EXERCISE:
Word for word, restate the entries below, but exclude the images.

TASK INPUTS:
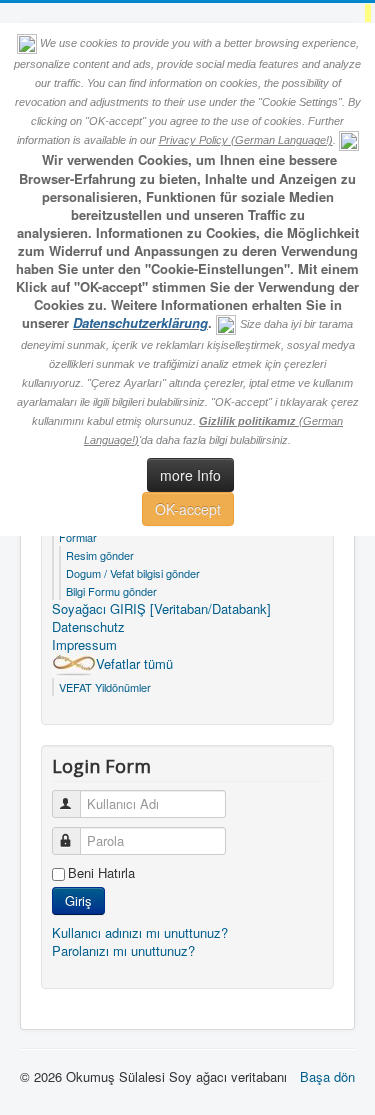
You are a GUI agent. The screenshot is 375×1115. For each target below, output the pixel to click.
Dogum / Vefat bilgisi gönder (133, 573)
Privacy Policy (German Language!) (246, 140)
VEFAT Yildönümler (105, 687)
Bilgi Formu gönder (111, 591)
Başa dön (327, 1076)
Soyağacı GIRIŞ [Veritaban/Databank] (161, 609)
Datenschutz (88, 627)
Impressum (84, 645)
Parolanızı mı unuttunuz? (123, 950)
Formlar (78, 537)
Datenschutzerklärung (140, 322)
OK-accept (188, 509)
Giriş (78, 900)
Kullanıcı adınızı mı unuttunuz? (140, 932)
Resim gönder (100, 555)
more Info (190, 475)
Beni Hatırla (101, 873)
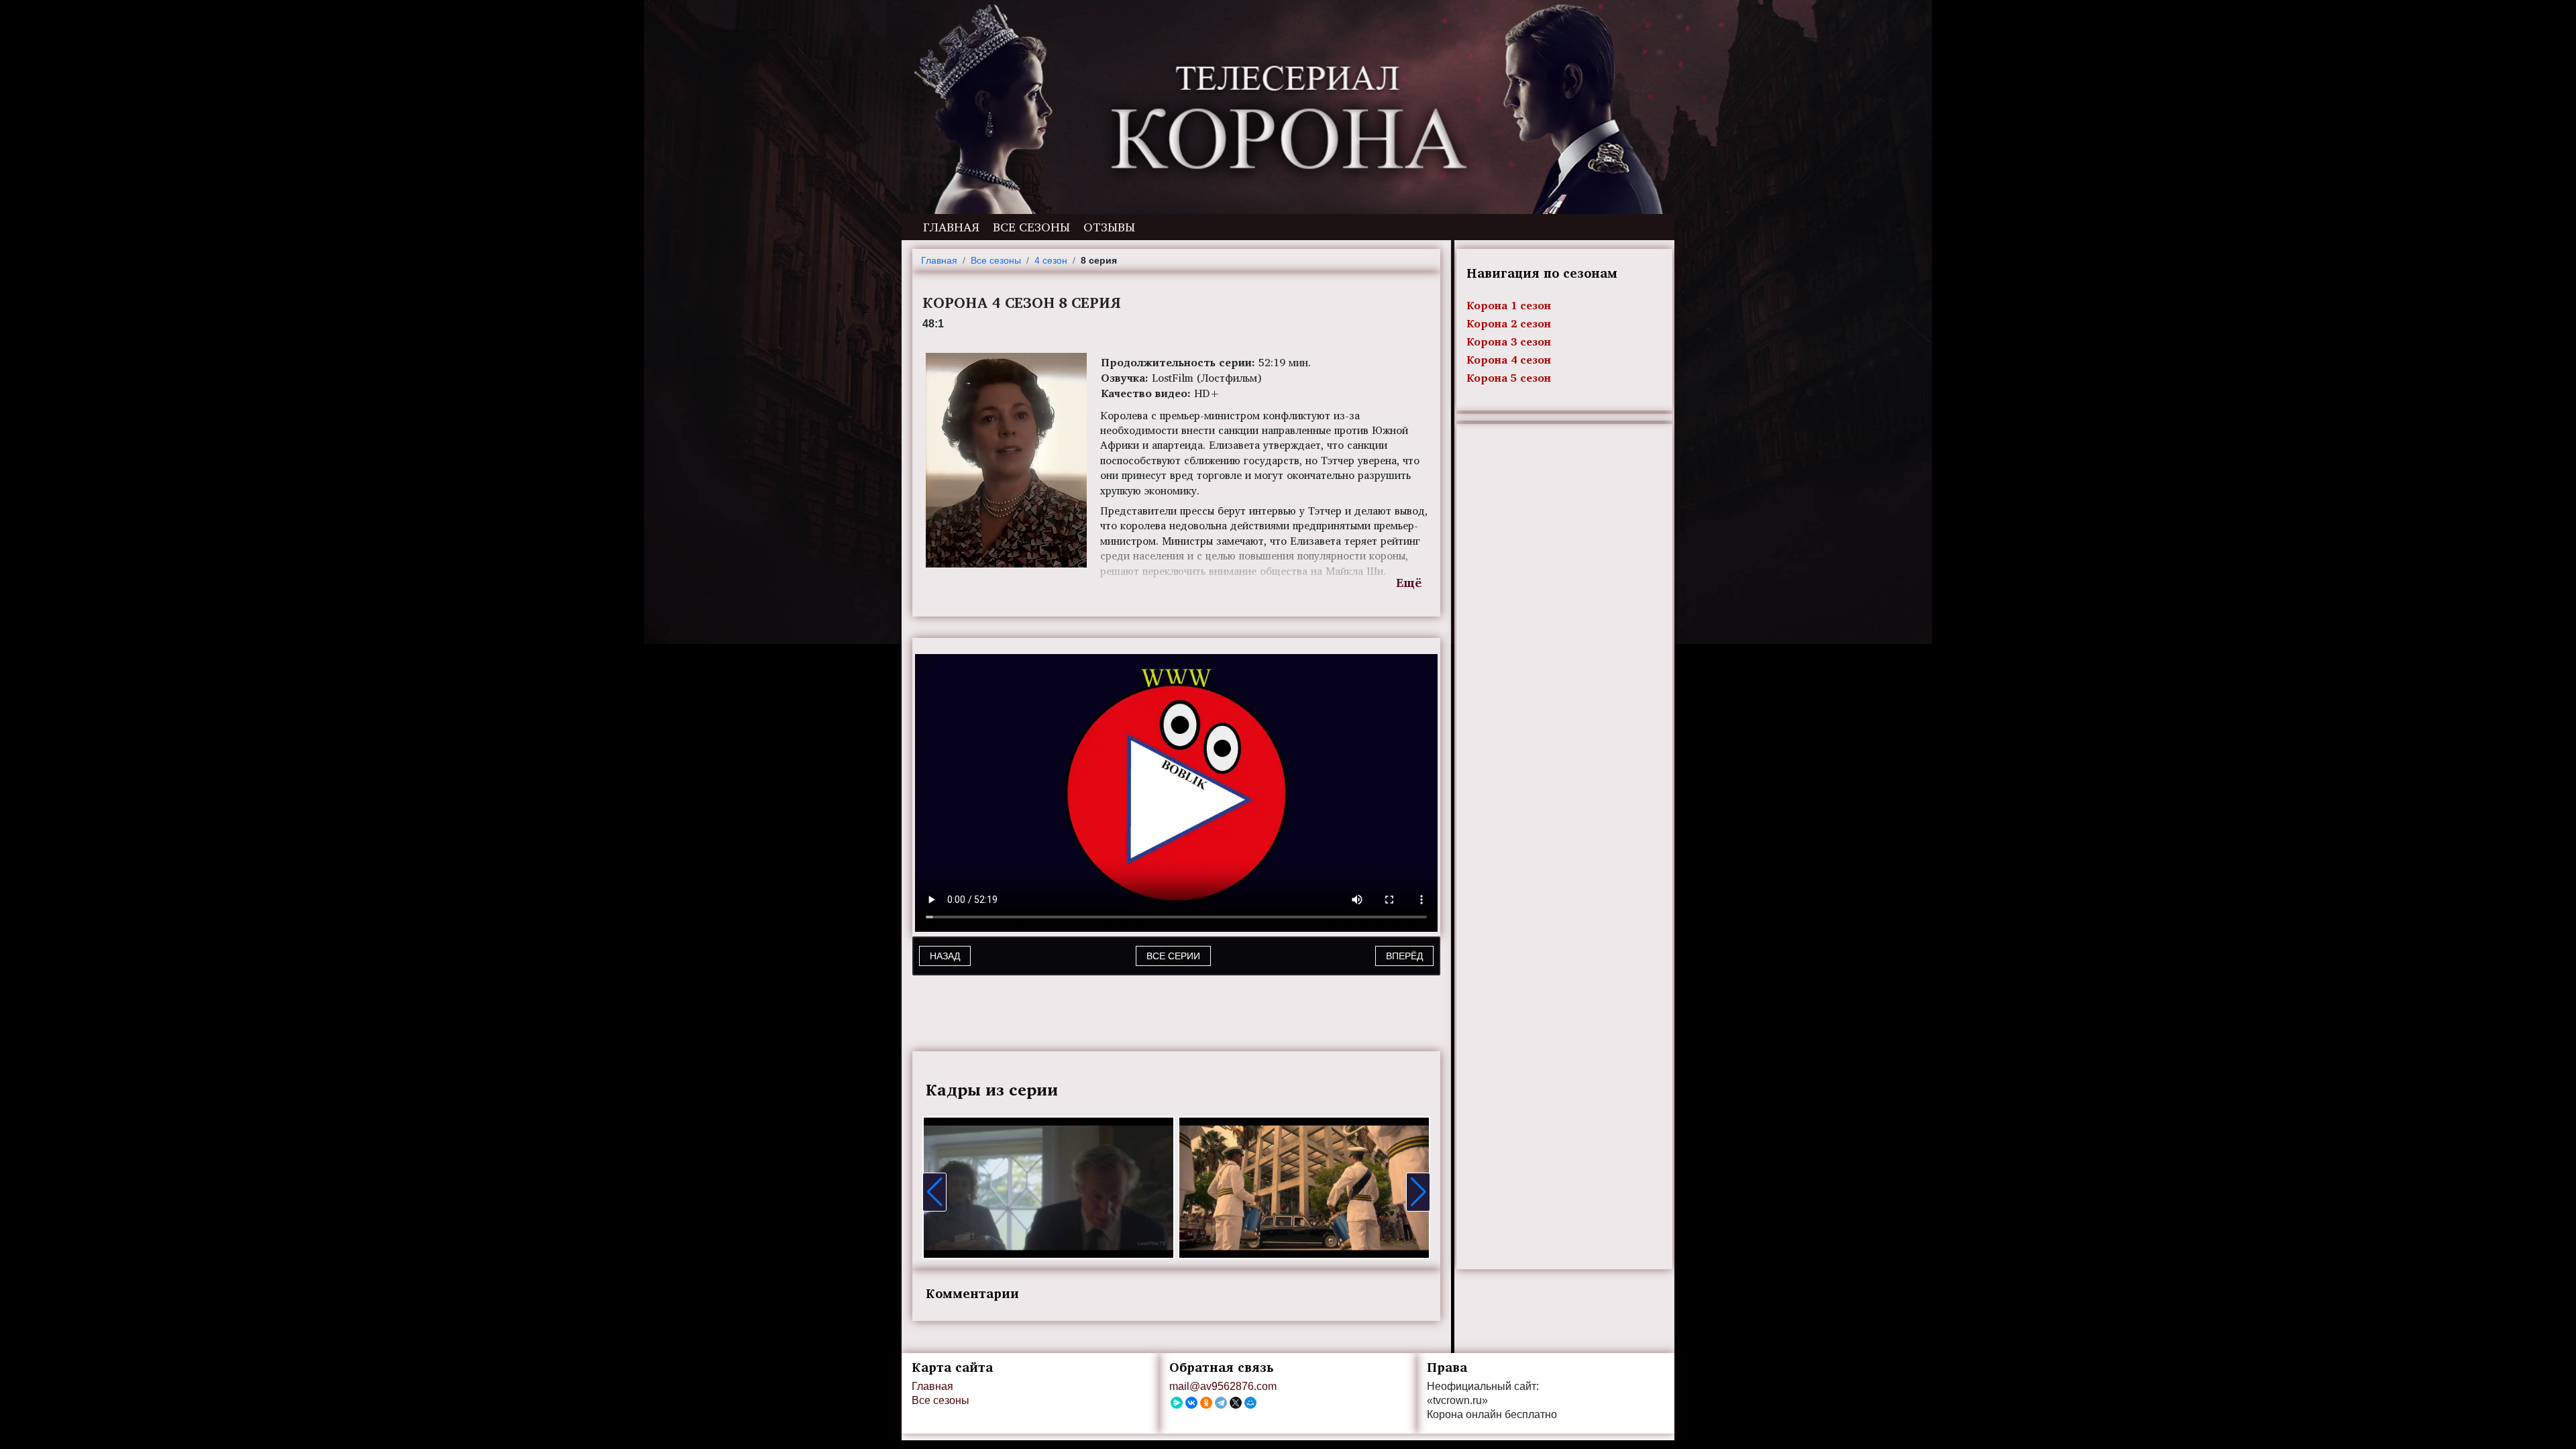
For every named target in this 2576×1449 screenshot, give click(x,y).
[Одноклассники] (1206, 1403)
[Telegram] (1221, 1403)
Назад (945, 956)
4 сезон (1050, 260)
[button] (934, 1192)
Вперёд (1404, 956)
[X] (1236, 1403)
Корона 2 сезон (1508, 323)
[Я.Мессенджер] (1177, 1403)
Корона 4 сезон (1508, 359)
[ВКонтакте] (1191, 1403)
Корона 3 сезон (1508, 341)
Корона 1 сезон (1508, 305)
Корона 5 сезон (1508, 377)
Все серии (1173, 956)
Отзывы (1109, 227)
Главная (951, 227)
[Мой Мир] (1250, 1403)
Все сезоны (1031, 227)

WRITTEN RESPONSE:
You are a GUI agent. The screenshot is 375×1115. For each target below, output the pixel to click.
Dogum / Vefat bilgisi gönder (133, 573)
Privacy Policy (German Language!) (246, 140)
VEFAT Yildönümler (105, 687)
Bilgi Formu gönder (111, 591)
Başa dön (327, 1076)
Soyağacı GIRIŞ [Veritaban/Databank] (161, 609)
Datenschutz (88, 627)
Impressum (84, 645)
Parolanızı mı unuttunuz? (123, 950)
Formlar (78, 537)
Datenschutzerklärung (140, 322)
OK-accept (188, 509)
Giriş (78, 900)
Kullanıcı adınızı mı unuttunuz? (140, 932)
Resim gönder (100, 555)
more Info (190, 475)
Beni Hatırla (101, 873)
For every named target in this 2576×1449 screenshot, give click(x,y).
[Одноклассники] (1206, 1403)
[Telegram] (1221, 1403)
Назад (945, 956)
4 сезон (1050, 260)
[button] (934, 1192)
Вперёд (1404, 956)
[X] (1236, 1403)
Корона 2 сезон (1508, 323)
[Я.Мессенджер] (1177, 1403)
Корона 4 сезон (1508, 359)
[ВКонтакте] (1191, 1403)
Корона 3 сезон (1508, 341)
Корона 1 сезон (1508, 305)
Корона 5 сезон (1508, 377)
Все серии (1173, 956)
Отзывы (1109, 227)
Главная (951, 227)
[Мой Мир] (1250, 1403)
Все сезоны (1031, 227)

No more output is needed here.